→ **Your instructions**: The output must be the line with "The image size is (548, 602)." and every following line to the end of the material, exactly as they appear, and nothing else.

→ **Exercise data**:
=-=-=-=-=

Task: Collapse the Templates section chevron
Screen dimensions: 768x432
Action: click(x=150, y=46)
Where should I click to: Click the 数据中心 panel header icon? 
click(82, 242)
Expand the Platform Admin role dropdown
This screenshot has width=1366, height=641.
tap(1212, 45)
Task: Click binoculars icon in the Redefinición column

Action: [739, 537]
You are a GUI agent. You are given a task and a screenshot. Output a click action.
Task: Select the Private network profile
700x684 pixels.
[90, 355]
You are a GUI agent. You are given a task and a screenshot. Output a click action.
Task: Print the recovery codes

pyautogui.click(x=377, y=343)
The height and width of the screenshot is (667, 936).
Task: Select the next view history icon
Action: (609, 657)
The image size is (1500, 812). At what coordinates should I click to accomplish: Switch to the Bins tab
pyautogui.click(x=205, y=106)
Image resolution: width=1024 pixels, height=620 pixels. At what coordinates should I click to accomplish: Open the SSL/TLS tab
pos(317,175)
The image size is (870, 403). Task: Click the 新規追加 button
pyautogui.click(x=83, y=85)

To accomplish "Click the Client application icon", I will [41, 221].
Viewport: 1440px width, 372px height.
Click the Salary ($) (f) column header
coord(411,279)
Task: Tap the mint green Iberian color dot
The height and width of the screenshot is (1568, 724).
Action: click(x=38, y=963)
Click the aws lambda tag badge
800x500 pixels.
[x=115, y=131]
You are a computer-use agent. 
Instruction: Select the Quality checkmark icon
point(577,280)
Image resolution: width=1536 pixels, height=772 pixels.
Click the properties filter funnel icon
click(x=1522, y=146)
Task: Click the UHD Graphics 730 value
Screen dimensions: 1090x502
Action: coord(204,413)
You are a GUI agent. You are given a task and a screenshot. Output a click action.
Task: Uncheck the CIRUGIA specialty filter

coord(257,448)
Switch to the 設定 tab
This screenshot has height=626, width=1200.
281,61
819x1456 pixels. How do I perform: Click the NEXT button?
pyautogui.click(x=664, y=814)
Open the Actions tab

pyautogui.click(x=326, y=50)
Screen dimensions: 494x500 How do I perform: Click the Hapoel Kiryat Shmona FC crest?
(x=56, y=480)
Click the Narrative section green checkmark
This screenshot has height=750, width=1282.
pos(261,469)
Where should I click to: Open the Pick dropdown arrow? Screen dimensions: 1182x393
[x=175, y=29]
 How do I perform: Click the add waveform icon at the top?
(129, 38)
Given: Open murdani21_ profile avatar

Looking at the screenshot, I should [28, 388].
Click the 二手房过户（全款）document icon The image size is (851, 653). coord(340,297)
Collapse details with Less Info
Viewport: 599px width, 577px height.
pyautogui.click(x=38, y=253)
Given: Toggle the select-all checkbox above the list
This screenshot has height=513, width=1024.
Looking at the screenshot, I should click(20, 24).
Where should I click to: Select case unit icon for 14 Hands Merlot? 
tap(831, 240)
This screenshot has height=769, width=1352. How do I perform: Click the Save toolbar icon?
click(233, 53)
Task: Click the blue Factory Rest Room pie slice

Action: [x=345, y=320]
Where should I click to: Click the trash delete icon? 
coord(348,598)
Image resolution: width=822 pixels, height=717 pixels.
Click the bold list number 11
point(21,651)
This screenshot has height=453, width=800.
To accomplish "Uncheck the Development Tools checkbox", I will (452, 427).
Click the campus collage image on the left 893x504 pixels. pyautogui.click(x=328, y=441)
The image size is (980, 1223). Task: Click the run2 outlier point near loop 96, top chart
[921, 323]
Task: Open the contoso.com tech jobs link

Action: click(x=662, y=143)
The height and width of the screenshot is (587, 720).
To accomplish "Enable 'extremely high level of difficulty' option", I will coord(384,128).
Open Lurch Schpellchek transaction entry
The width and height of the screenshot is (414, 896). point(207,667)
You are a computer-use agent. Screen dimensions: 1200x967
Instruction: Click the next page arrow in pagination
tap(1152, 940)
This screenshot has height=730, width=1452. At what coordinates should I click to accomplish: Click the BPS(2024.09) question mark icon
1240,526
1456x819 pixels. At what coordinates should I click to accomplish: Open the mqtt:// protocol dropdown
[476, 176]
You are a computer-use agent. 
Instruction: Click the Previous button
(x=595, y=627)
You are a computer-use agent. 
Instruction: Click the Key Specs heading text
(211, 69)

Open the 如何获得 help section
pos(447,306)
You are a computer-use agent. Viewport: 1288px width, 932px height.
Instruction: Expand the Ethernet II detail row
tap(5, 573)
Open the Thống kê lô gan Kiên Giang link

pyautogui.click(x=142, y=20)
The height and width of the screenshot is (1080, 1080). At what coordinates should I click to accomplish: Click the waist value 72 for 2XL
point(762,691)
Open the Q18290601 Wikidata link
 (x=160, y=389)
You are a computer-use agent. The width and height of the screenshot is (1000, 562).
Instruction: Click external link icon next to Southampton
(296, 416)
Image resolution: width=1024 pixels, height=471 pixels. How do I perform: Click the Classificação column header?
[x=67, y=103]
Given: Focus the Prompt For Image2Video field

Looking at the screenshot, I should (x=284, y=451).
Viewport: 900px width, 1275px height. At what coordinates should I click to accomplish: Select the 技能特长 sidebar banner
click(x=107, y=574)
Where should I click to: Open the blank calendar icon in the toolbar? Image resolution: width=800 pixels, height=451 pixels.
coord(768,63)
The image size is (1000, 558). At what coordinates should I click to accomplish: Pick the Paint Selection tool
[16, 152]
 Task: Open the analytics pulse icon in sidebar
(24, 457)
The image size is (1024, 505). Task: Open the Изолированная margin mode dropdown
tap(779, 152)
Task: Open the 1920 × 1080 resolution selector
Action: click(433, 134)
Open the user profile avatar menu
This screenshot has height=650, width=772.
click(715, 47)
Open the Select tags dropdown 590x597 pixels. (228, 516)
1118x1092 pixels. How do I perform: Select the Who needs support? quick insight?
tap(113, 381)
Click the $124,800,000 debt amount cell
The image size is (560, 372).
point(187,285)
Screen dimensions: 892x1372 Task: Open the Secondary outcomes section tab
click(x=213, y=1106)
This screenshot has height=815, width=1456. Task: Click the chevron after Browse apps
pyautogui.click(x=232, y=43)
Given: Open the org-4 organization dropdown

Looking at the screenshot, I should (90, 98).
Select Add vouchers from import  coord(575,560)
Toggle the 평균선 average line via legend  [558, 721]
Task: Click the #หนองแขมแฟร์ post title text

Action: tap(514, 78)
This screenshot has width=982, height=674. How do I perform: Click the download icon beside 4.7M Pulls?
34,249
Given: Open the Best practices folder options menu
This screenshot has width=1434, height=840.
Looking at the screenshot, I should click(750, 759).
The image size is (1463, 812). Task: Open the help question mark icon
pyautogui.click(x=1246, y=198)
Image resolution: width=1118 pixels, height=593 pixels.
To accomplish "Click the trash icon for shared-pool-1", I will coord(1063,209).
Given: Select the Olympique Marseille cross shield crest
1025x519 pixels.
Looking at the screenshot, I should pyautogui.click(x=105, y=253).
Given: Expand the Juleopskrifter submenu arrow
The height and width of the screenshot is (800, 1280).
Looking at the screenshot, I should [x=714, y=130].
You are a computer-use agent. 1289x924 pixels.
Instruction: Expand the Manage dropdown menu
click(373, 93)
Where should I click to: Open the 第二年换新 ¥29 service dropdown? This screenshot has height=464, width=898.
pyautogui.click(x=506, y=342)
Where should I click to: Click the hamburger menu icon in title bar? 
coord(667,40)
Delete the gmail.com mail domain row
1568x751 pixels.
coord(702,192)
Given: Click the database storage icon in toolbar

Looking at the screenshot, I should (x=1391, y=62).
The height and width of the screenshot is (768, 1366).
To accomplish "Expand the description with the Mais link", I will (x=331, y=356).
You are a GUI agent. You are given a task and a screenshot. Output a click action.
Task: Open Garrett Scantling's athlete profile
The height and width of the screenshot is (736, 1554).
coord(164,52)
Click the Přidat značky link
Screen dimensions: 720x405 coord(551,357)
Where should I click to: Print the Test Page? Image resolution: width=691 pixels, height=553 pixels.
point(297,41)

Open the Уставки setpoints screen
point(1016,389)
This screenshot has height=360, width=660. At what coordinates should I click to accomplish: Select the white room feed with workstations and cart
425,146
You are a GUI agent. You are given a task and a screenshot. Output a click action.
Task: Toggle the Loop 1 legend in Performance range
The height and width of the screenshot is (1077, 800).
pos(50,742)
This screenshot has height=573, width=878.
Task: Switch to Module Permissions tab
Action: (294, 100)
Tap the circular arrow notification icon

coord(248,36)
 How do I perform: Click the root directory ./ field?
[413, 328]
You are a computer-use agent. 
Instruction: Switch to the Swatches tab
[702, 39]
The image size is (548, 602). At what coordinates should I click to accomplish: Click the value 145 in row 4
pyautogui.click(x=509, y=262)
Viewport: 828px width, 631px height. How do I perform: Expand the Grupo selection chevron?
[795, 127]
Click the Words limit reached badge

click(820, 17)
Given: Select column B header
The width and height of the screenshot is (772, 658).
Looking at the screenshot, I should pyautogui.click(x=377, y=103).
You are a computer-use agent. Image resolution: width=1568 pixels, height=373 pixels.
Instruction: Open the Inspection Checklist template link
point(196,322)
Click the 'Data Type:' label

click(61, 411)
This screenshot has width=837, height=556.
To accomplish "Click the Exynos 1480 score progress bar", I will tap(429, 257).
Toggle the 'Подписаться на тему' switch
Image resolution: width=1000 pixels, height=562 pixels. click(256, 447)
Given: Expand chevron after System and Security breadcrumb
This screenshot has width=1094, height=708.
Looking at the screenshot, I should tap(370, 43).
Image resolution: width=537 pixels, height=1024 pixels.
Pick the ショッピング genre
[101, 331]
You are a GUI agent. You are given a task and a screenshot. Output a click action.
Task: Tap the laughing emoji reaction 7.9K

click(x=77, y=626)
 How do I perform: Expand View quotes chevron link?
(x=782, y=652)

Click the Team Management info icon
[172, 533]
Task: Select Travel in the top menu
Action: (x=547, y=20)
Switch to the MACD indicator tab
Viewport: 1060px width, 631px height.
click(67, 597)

=-=-=-=-=

→ **Result**:
The image size is (548, 602). At what coordinates should I click to accomplish: Click the value 145 in row 4
pyautogui.click(x=509, y=262)
Viewport: 828px width, 631px height. How do I perform: Expand the Grupo selection chevron?
[795, 127]
Click the Words limit reached badge

click(820, 17)
Given: Select column B header
The width and height of the screenshot is (772, 658).
Looking at the screenshot, I should pyautogui.click(x=377, y=103).
You are a computer-use agent. Image resolution: width=1568 pixels, height=373 pixels.
Instruction: Open the Inspection Checklist template link
point(196,322)
Click the 'Data Type:' label

click(61, 411)
This screenshot has width=837, height=556.
To accomplish "Click the Exynos 1480 score progress bar", I will tap(429, 257).
Toggle the 'Подписаться на тему' switch
Image resolution: width=1000 pixels, height=562 pixels. click(256, 447)
Given: Expand chevron after System and Security breadcrumb
This screenshot has width=1094, height=708.
Looking at the screenshot, I should tap(370, 43).
Image resolution: width=537 pixels, height=1024 pixels.
Pick the ショッピング genre
[101, 331]
You are a GUI agent. You are given a task and a screenshot. Output a click action.
Task: Tap the laughing emoji reaction 7.9K

click(x=77, y=626)
 How do I perform: Expand View quotes chevron link?
(x=782, y=652)

Click the Team Management info icon
[172, 533]
Task: Select Travel in the top menu
Action: (x=547, y=20)
Switch to the MACD indicator tab
Viewport: 1060px width, 631px height.
click(67, 597)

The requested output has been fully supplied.